Expression and characterization of Flavikunin: A Kunitz-type serine protease inhibitor identified in the venom gland cDNA library of Bungarus flaviceps.

Trancriptomic analysis of the venom gland cDNA library of Bungarus flaviceps revealed Kunitz-type serine protease inhibitor as one of the major venom protein families with three groups A, B, C. One of the group B isoforms named Flavikunin, which lacked an extra cysteine residue involved in disulfide bond formation in ß-bungarotoxin, was synthesized, cloned, and overexpressed in Escherichia coli.
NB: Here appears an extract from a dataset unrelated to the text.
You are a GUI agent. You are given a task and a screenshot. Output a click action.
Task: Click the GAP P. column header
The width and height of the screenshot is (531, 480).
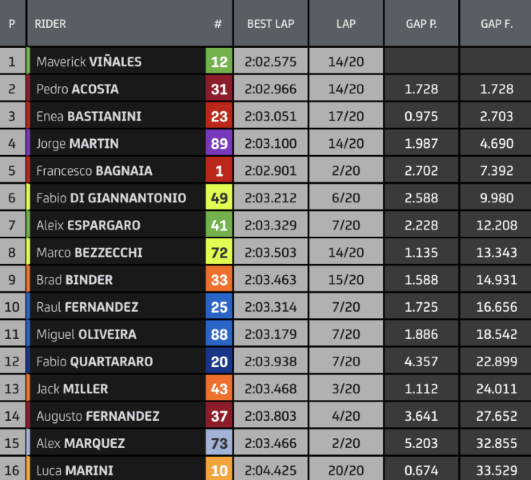(421, 24)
To decipher the structure-function relationship, the P1 residue of Flavikunin, histidine, was mutated to alanine and arginine. Purified wild-type and mutant Flavikunins were screened against serine proteases-thrombin, factor Xa, trypsin, chymotrypsin, plasmin, and elastase. The wild-type and mutant Flavikunin (H∆R) inhibited plasmin with an IC 50 of 0.48 and 0.35 µM, respectively. The in-silico study showed that P1 residue of wild-type and mutant (H∆R) Flavikunin interacted with S1' and S1 site of plasmin, respectively. Thus, histidine at the P1 position was found to be involved in plasmin inhibition with mild anticoagulant activity.